**Aim of the exercise**
Continue the forum post about the yabs bit scanner from the point where it stops.

>> Start Document section

Computer Chess Club Archives


Search

Terms

Messages

Subject: Re: Beating Bitscan to Death -- yet again

Author: Walter Faxon

Date: 15:12:29 12/30/02

Go up one level in this thread


On December 24, 2002 at 23:28:27, Matt Taylor wrote:

>http://65.186.75.165/~mtaylor/bitscan/bitscan.html
>
<snip>
>
>-Matt


Hi, Matt.

Well, here is Yet Another Bit Scanner (yabs), this time based on my 32-bit
folding code.  Logically this one shouldn't require use of more than three
general purpose registers, and thus it should be about as fast as anything I've
posted before.  Just for fun, I tried to be super-pedantic and thus guide any
reasonable late-Pentium compiler into producing near-optimal code.
Consequently, you should be able to hand-translate this into assembler in about
3 minutes, ignoring register choices and scheduling issues.

I tried it both as an inlined routine and as a macro (not given here) which
would directly break out of a bit scanning loop without a surrounding test.

Trying so hard turned out to be a mistake.  Unfortunately, the compilers I use
(a slightly dated gcc and MetaWare's High-C, both well-recommended and run at
their highest optimization settings) have proven to be execrable pupils.  I
could not have imagined such awful assembly code.  I won't burden you or this
list with examples.

Maybe your compilers are really much better.  But you yourself have complained
about some of the stupid choices they make.

My goal was a fast bit-scanner in C.  I was willing to be slightly pedantic for
a performance increment.  But if I have to write in assembler anyway, with all
of its issues, why bother?

I'm bummed.

-- Walter

IMPORTANT:  Bulk code follows.  Responders should <snip> it.
// ---------------------------------------------------------------------------
typedef unsigned long long u64;                 // nonstandard
typedef unsigned long      u32;
typedef unsigned char      u8;

extern const u8 LSB_32_table[134];              // bit number table
#define LSB_32_magic  ( (u32)0x05407DB7 )       // magic constant

// ---------------------------------------------------------------------------
// yabs() -- Yet Another Bit Scanner:  find, remove, report, least
// significant (set) bit (LSB) found in a 64-bit bitboard.
// The low-order bit is numbered 0, the high-order numbered 63.
// Returns -1 on null argument (see "===>").
// Ultra-pedantic C code for late x86 processors (having CMOVE) with
// good compilers; should only require 3 32-bit GPRs.
// Written December 2002 by Walter Faxon.  No copyright.  No warranty.
//
inline                              // force inlining; differs by compiler
int yabs( u64* bitboard_p )

>> End Document section
>> Start Data rows

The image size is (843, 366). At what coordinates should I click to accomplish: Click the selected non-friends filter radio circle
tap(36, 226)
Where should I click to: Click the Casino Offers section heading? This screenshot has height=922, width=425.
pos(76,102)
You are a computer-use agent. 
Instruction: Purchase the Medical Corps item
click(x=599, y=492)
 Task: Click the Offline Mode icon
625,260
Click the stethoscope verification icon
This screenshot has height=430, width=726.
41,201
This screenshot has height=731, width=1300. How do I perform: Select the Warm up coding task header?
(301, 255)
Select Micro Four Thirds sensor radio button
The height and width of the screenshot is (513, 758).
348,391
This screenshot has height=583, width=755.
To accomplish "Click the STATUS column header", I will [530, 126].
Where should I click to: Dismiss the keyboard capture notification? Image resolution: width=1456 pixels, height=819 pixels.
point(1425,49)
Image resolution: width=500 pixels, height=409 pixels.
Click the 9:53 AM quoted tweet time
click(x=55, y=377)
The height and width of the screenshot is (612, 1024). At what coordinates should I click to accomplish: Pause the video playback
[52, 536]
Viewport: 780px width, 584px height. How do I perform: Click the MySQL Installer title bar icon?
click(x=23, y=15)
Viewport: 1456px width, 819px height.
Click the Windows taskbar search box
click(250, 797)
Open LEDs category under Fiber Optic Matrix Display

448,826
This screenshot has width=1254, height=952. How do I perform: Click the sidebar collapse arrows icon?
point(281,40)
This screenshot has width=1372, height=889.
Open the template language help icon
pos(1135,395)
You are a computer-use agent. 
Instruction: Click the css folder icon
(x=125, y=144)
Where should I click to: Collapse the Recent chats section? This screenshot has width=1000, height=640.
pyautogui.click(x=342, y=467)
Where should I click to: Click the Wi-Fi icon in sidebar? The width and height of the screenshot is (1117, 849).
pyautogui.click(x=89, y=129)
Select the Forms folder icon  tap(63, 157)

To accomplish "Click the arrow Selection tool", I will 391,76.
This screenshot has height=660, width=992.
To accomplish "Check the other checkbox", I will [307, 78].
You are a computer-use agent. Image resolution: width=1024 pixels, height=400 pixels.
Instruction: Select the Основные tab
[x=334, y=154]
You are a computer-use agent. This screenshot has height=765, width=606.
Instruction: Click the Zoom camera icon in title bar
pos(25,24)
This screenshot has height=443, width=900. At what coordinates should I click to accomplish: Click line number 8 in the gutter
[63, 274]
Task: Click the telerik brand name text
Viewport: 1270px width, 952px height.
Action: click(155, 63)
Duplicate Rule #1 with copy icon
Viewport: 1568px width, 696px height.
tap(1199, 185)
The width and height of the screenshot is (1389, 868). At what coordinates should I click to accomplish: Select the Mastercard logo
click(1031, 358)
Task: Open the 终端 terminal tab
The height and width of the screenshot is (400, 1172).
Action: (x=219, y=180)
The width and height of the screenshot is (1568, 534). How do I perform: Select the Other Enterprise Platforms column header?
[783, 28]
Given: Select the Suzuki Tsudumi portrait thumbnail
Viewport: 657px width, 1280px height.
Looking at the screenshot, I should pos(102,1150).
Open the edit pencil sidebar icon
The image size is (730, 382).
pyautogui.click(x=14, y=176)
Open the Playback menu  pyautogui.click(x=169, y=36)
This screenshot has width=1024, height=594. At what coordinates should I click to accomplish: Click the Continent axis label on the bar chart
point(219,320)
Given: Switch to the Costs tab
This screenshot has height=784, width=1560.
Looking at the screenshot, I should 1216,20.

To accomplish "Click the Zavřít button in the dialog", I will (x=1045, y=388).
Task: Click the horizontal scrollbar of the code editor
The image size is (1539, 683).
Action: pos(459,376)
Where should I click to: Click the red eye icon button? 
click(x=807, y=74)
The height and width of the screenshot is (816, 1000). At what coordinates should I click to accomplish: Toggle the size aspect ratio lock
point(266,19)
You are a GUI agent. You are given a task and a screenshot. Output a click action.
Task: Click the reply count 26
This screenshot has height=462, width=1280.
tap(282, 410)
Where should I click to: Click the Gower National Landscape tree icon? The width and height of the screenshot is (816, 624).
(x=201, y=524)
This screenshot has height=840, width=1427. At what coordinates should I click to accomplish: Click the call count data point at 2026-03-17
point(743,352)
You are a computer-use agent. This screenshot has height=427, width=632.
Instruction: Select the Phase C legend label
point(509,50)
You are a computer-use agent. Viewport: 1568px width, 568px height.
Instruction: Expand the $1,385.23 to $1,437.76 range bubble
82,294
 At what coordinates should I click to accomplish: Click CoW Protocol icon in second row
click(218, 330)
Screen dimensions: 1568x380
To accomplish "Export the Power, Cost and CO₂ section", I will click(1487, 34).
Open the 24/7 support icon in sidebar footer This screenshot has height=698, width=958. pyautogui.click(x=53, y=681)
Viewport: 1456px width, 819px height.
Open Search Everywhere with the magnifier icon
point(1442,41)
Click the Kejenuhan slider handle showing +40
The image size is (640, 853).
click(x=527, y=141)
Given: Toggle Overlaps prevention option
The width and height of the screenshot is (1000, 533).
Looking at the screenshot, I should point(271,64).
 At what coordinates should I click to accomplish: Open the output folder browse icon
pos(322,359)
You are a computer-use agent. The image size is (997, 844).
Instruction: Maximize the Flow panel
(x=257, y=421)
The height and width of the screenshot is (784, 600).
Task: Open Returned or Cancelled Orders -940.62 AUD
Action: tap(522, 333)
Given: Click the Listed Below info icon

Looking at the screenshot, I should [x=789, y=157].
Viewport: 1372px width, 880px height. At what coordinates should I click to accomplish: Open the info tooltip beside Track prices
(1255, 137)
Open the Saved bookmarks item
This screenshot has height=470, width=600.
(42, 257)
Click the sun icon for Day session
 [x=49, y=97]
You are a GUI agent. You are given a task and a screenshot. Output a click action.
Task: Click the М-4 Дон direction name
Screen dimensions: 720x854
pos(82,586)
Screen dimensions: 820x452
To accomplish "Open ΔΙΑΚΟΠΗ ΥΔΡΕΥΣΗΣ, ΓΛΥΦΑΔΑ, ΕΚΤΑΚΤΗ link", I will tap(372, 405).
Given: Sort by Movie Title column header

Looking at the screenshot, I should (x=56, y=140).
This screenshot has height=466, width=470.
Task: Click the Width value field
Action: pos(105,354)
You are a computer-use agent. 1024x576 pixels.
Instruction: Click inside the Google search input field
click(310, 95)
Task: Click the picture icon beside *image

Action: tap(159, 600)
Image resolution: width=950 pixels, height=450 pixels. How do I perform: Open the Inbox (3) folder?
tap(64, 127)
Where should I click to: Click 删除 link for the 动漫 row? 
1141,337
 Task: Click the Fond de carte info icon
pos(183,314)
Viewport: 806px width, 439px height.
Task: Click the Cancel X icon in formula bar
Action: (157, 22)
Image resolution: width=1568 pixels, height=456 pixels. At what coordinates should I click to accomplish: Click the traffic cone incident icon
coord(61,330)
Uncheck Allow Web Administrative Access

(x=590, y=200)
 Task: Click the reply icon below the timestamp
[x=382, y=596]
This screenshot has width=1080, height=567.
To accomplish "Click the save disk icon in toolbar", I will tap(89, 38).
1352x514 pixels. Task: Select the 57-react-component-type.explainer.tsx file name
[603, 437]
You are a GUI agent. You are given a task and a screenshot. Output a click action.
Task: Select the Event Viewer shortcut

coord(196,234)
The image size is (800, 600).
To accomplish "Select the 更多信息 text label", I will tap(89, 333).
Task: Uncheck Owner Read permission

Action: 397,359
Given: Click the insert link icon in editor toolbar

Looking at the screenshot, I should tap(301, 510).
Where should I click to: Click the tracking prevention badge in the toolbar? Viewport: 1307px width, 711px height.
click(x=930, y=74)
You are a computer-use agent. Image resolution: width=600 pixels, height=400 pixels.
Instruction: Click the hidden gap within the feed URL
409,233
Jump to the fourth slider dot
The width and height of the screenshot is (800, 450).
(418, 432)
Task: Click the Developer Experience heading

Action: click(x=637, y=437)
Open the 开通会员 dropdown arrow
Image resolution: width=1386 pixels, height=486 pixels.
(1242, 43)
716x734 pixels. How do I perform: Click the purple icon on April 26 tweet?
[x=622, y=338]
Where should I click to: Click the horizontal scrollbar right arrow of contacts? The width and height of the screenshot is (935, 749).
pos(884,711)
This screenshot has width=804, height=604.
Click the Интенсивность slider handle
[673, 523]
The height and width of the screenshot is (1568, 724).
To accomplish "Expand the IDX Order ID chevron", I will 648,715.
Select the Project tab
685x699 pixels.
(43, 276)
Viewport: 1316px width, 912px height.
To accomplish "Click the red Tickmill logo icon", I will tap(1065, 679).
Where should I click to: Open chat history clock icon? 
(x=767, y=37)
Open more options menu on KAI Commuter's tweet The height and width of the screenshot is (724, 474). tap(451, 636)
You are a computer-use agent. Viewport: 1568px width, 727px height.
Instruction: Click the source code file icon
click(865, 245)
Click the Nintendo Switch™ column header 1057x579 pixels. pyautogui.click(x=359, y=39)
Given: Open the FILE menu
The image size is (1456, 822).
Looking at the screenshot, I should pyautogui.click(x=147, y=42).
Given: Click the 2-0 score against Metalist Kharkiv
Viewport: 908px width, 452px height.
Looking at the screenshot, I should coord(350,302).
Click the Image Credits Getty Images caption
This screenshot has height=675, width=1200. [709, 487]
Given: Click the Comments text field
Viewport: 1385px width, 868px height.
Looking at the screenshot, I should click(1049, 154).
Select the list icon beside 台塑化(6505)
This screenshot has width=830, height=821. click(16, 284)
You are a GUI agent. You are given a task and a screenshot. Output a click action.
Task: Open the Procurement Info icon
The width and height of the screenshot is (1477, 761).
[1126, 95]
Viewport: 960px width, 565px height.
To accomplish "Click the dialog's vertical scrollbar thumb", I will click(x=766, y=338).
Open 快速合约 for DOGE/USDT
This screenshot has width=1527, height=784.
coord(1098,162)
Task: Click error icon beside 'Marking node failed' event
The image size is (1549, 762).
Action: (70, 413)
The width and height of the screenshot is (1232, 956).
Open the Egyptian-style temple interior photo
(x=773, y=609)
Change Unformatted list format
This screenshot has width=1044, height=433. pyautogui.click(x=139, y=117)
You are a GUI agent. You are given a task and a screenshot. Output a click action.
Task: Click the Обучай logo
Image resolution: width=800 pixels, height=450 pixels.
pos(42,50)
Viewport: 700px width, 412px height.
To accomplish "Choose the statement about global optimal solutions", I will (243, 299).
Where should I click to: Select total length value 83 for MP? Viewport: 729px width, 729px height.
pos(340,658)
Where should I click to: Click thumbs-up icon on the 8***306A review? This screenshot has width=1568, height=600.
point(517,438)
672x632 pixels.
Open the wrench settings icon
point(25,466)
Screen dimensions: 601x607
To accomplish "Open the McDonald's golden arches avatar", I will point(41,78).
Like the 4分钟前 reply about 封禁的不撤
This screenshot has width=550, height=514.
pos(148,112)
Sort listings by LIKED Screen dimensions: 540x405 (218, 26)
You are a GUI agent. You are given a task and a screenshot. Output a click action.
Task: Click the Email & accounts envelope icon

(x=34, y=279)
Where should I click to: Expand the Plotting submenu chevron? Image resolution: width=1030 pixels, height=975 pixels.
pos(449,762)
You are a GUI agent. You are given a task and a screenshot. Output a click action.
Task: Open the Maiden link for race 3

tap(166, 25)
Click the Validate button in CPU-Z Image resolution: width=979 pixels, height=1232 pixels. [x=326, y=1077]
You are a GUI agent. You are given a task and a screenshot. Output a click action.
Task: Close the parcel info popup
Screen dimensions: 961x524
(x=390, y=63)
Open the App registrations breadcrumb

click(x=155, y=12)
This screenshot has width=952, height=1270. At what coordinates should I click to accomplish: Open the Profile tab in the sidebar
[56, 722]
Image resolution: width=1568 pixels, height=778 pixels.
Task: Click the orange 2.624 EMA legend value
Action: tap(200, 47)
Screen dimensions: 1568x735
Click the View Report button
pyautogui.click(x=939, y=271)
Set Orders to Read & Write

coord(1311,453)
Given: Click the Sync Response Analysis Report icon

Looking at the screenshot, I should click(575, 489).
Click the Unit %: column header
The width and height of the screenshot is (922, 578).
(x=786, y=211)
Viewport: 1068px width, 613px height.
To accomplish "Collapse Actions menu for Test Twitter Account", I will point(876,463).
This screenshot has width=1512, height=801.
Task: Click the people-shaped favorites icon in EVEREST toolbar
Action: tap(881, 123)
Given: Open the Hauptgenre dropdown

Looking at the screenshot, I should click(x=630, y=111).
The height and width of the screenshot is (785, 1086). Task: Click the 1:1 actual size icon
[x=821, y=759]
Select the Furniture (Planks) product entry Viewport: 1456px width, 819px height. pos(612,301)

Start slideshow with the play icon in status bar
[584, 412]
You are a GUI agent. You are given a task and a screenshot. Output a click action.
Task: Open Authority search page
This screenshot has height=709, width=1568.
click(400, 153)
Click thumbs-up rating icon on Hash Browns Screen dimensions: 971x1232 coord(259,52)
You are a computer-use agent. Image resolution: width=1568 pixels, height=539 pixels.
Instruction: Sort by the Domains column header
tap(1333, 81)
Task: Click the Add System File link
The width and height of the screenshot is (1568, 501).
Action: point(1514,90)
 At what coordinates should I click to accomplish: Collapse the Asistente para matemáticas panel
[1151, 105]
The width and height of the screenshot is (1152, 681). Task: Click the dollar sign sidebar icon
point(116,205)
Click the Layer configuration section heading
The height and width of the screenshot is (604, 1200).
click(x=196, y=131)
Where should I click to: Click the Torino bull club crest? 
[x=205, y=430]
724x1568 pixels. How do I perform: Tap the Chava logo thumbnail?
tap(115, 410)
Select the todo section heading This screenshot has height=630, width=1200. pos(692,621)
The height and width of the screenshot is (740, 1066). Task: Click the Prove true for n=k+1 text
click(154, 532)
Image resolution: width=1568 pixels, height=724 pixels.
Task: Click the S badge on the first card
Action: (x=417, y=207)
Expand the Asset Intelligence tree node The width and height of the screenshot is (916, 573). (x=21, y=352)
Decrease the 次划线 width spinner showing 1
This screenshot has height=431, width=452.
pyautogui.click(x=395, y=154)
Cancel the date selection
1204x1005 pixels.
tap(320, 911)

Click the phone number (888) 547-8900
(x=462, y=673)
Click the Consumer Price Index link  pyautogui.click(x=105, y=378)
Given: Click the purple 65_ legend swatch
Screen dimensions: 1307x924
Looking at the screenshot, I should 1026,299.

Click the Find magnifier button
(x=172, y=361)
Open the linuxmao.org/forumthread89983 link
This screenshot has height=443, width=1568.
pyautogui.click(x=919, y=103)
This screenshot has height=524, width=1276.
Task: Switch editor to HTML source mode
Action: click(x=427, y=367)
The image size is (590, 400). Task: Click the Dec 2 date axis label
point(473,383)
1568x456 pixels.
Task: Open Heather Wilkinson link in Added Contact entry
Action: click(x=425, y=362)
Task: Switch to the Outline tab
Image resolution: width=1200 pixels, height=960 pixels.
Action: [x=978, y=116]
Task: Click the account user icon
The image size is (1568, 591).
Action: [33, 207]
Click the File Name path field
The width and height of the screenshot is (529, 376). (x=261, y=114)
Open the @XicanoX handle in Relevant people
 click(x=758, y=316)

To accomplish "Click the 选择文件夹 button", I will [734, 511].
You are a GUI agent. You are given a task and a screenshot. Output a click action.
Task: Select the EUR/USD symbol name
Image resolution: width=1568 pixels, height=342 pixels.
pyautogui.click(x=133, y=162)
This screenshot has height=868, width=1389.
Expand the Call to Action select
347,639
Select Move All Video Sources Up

>> End Data rows

**Exercise result**
    {
    u32* bbp = (u32*)bitboard_p;    // rename bitboard parameter (no code)
    register u32 bits;              // active half of board
    register union                  // single LSB and folding
        {
        u32 dword;
        struct {
            u8 low, high;
            } bytes;
        } bit;
    register union                  // index of active half
        {
        u32 dword;
        u8 byte;
        } index;

    bits = bbp[0];                  // get low half
    bit.dword = bbp[1];             // and high half
    index.dword = 0;
    index.byte = (bits == 0);       // index of active half (SETCC)
    if (bits == 0)                  // if low exhausted,
        bits = bit.dword;           // use high (CMOVE, no branch)

    bit.dword = -bits;              // get lone LSB, if any...
    // ===> Omit test and branch when input guaranteed non-null. <===
    if (bit.dword == 0)
        return -1;                  // if none, finished
        // ===> If converted to macro in loop, use break instead. <===
    bit.dword &= bits;              // ...got lone LSB

    bits ^= bit.dword;              // remove LSB from active half
    bbp[index.dword] = bits;        // update changed half of bitboard

    index.byte <<= 5;               // (or index.dword); index now {0,32}

    // folding/lookup process
    bit.dword--;
    bit.dword ^= LSB_32_magic;
    bit.dword += bit.dword >> 16;
    bit.bytes.low -= bit.bytes.high;        // regs addressable by byte
    bit.dword &= (u32)0x000000FF;           // make ready for indexing use
    index.byte += LSB_32_table[bit.dword];  // {0,32} + {0..31} ==> {0..63}

    return (int)index.dword;
    }

// ---------------------------------------------------------------------------
// Table reports number of low-order bit as 0, high-order as 31.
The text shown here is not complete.